It’s no secret. There’s no place for them to play next season. They have to go somewhere else next summer — for at least one summer. I would guess that it would be Tucson.
Now that could be one summer or forever. Most likely forever. My guess would be that if the team isn’t for sale now it soon will be. And not a day goes by that some old-time baseball fan doesn’t send me an email or call me, begging me to help keep the team here. And to complain about “Merritt Paulson moving the team out of town.”
Sorry, I’m not going to go there. For one thing, all Paulson has tried to do is get this community to build a long-overdue ballpark. And he’s offered to put $10 million of his own money to help do it — way more than most minor-league team owners would do.

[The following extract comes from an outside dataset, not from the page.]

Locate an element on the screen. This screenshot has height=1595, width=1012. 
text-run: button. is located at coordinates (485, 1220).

The place the Beavers have been playing since the mid-1950s was never a ballpark. It’s a stadium, always best fit for football rather than baseball — from that first day in 1956, when as a little kid I watched the team try to shoehorn itself into a configuration that for fans and players, never did make much sense.
There have been a couple of tries to make it a better facility for baseball but the wrong plan was always chosen and always failed. I have no nostalgic feelings about PGE Park, Civic Stadium or Multnomah Stadium — whatever you want to call it — and I have spent more time in that facility than just about anyone in this area. I worked there for years, from the time I was 13 years old picking up bats, all the way through college as a front-office employee and then as a writer covering teams.

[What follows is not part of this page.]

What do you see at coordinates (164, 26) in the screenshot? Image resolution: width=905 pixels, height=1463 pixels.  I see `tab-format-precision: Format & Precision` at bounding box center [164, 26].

It’s a cold, uncomfortable venue that in and of itself has done more to turn people off to baseball than any promoter or team that has ever played there. I wish those attempting to convert it into yet another type of stadium the best of luck. I hope it works. But it was never going to work as a ballpark.
And this city’s continued failure to recognize the need for even a medium-sized home for a professional baseball team no longer bothers me, either. I mean, at a certain point you just accept the fact that this is what we are as a city — a place unlike just about any other major city in the world.

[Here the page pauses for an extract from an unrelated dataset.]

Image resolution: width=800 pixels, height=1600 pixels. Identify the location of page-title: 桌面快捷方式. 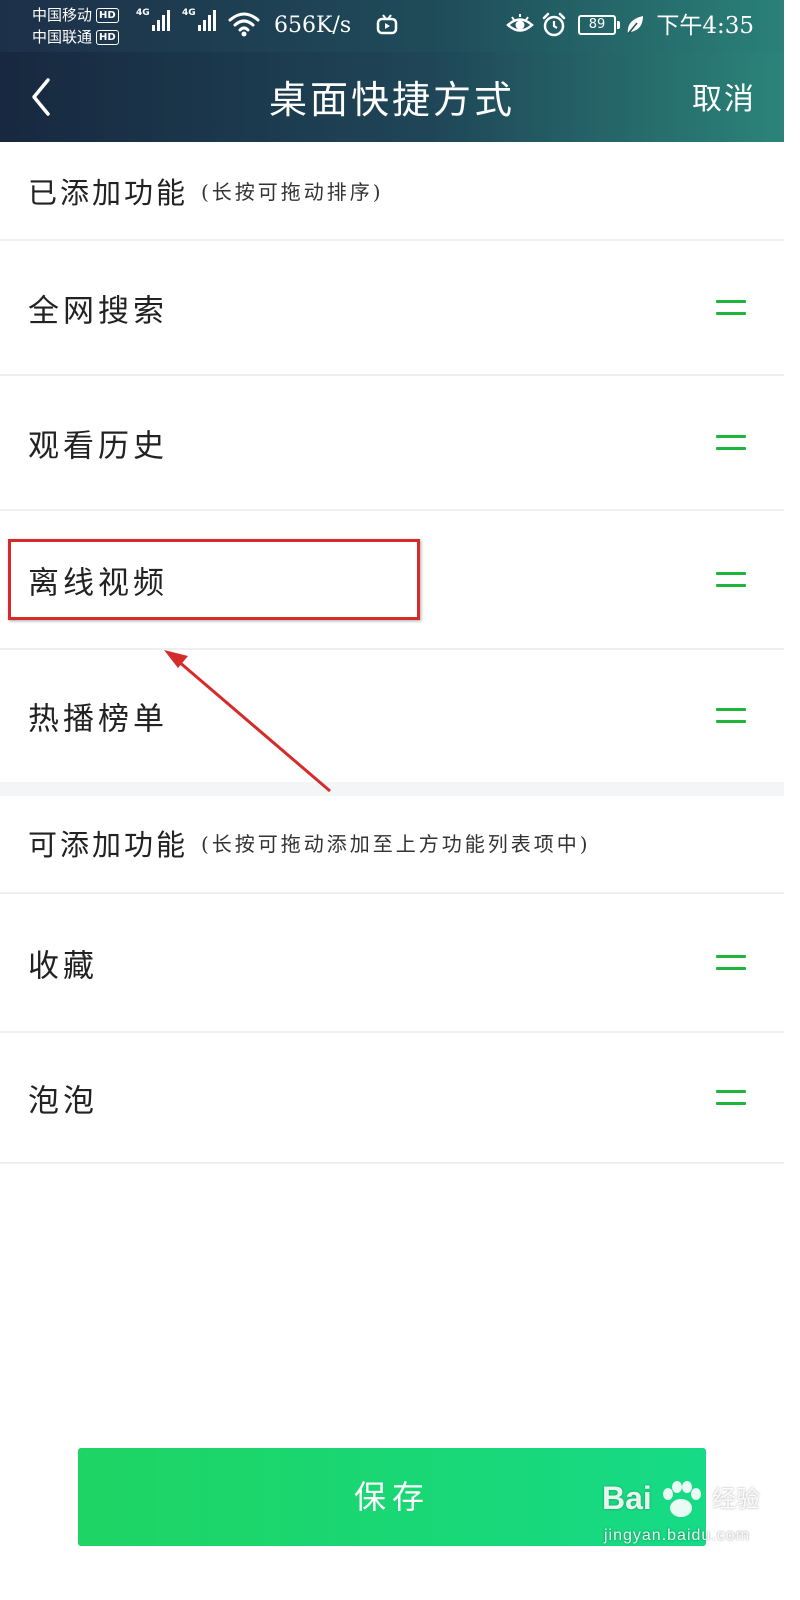
(392, 100).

Believe it or not, other cities everywhere recognize the value of pro sports to a community and what they bring. Not just monetarily but culturally. I don’t think we ever will get that here — we think, as a city, we’re too smart for that. We ask the Paulsons of the world to build their own arenas and stadiums. And they don’t. We got lucky when Paul Allen did it and we aren’t going to get that lucky again. Nobody else is that rich or that stupid.
There are too many other places who will build arenas or stadiums for these owners. Is that the right thing for a city? Who is to say. It’s just the way it’s done, folks. You want to be in the game, you spend the money. All other cities do it and don’t look back.
The price, really, is so inconsequential compared to the money thrown away on other stuff that you don’t even notice it. Or maybe you do. Fact is, at a certain point of living here all your life, you just lose patience with the whole concept.
I’ve pretty much given up on Portland ever realizing its potential as a city. Not just as a sports town but as a major city. The lack of understanding about what it takes to keep a city healthy and vibrant business-wise is appalling. The misplaced faith in our politicians has betrayed us over and over. There’s been a leadership vacuum here for decades.
And what’s always bothered me is not that we’re lost, it’s that most people here don’t even realize how lacking in direction we are. We have no leaders and no plan.
Bike paths are not a destination, folks. They’re a distraction on the way to one. Trolleys are an expensive and very slow ride to nowhere. But in this city, it’s always seemed that the journey matters more than the destination. That’s the way it works when you have no idea where you’re going.
Welcome to Portland, the city that doesn’t work. And hasn’t for years.